2. Geht ins BIOS zu Advanced Features
3. Ändert die Bootreihenfolge, sodass zuerst vom Stick gebootet wird, danach von der HDD
4. Geht ein Menü zurpück (ESC), geht zu Integrated peripherals
5. WICHTIG: Stellt “SATA RAID/AHCI Mode” auf “AHCI” Falls das nicht geht, schaut in eurem Handbuch nach AHCI.
6. Geht ein Menü zurück (ESC), geht ins Power Management
7. Stellt ACPI Suspend Type auf S3(STR) 8. Stellt HPET Mode auf 64-bit mode
9. Save and Exit, by pressing F10
Step 4 — Die Installation von Lion
Euer System sollte jetzt vom Stick booten. Der Bootloader begrüßt euch und wird nach 5 sek. den Lion Installer starten.

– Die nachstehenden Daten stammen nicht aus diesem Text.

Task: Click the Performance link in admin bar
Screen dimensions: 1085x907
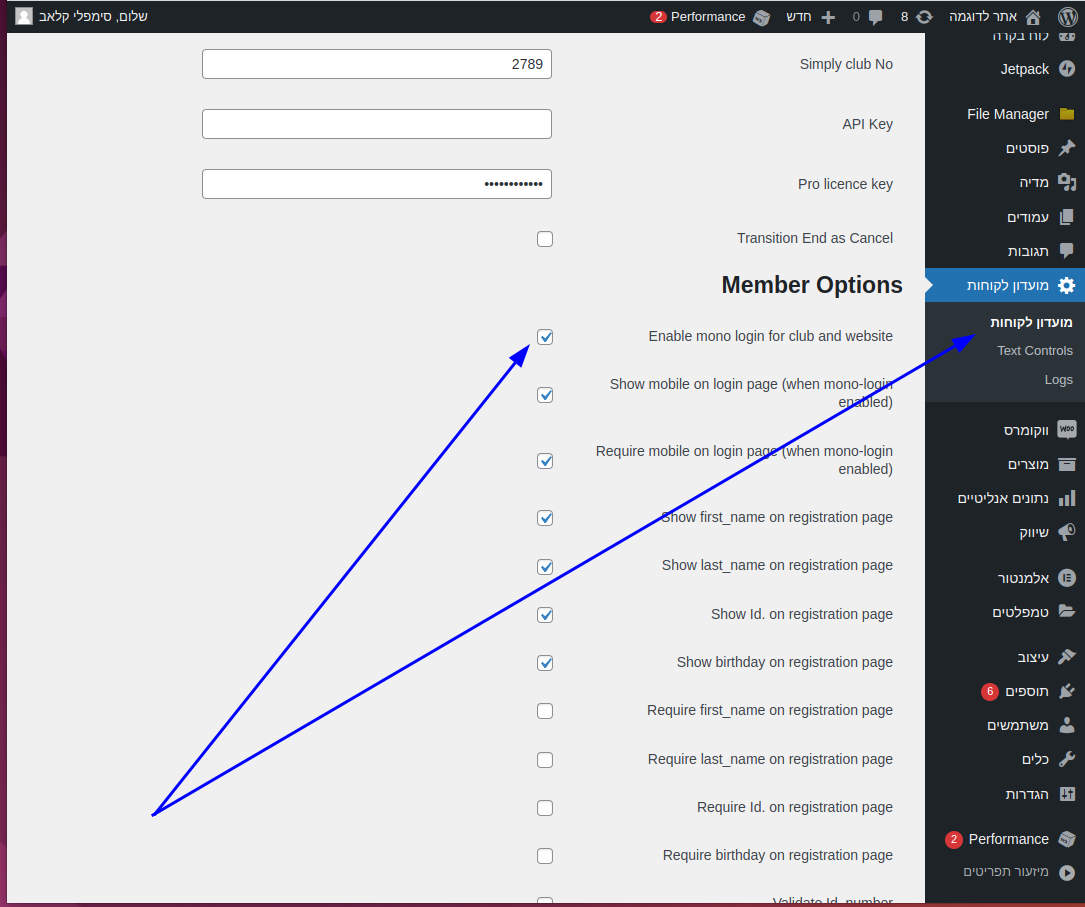Action: [x=708, y=17]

1. Wenn der Installer gestartet hat, geht auf Utilities und dann Disk Utility.
2. Wählt auf der linken Seite die HDD aus, auf der ihr installieren möchtet.
3. Wählt partitionieren, 1 Partition und unter Optionen GUID als Partionsschema
4. Vergebt einen Namen für die Partition.
5. Nach dem Partitionieren verlasst das Disk Utility.
6. Nun fahrt mit der Installation fort und wählt eure Zielpartition aus.
7. Wenn der Installer fertig ist, startet den Computer neu.
Schritt 5 — Kakewalk auf eure neue Lion Installation installieren
Bootet vom USB Stick und wählt eure Lion Partition aus.
1. Wenn es durchstartet tut Folgendes:
2. Doppelklickt auf den USB Stick und dann auf Kakewalk.
3. Drückt “Install to computer” und wählt euer Motherboard aus.
4. Versichert euch die Partition zu wählen, auf die ihr Lion installiert habt.
5. Drückt auf “Start installation”. Wenn es fertig ist, startet den Rechner neu und bootet von eurer neuen Installation!
Step 6 — Einrichten der Grafikkarte
Aus Kompatiblitätsgründen benutzt Kakewalk einen default Modus, in dem ALLE Grafikkarten ein Bild bringen sollten. Um vollständige Beschleunigung und höhere Auflösungen zu erhalten befolgt die folgenden Schritte:
1. Geht ins /Extra Verzeichnis eurer neuen Lion Installation.
2. Öffnet die com.apple.Boot.plist mit TextEdit.
3. Sucht GraphicsEnabler Yes
4. Ändert den Wert Yes auf No und speichert.
5. Startet den Rechner neu.
Schritt 6 musste ich nicht ausführen. Lief so schon korrekt. Auch die WLAN-Karte wurde anstandslos sofort erkannt.
Das Update von 10.7. auf 10.7.3 war dann auch sehr einfach. Ich hab es über die Softwareaktualisierung geladen und installiert. Danach konnte ich wieder über den USB-Stick booten und führte Schritt 5 erneut aus. Nach einem Neustart war dann auch wieder Sound da.
Insgesamt bin ich ziemlich begeistert, da sofort alles lief und ich nicht meine Tage in irgendwelchen nerdigen Foren verbringen musste. Es ist heute also kein Problem mehr, mit entsprechender Hardware, sich seinen eigenen Mac zu bauen. Bevor ich es jetzt in den Kommentaren lese muss, JA es kann sein, dass die Software nicht sauber ist und ein Risiko darstellt und JA es kann sein, dass es mit dem nächsten Update nicht mehr so einfach läuft. Für ein rein privates Produktivsystem reicht mir das aber, da ich so arbeiten kann, wie ich das möchte, ohne mir einen iMac kaufen zu müssen, denn erst der wäre leistungsfähig genug. Also dann, viel Erfolg und lasst doch mal hören, ob es bei euch funktioniert hat.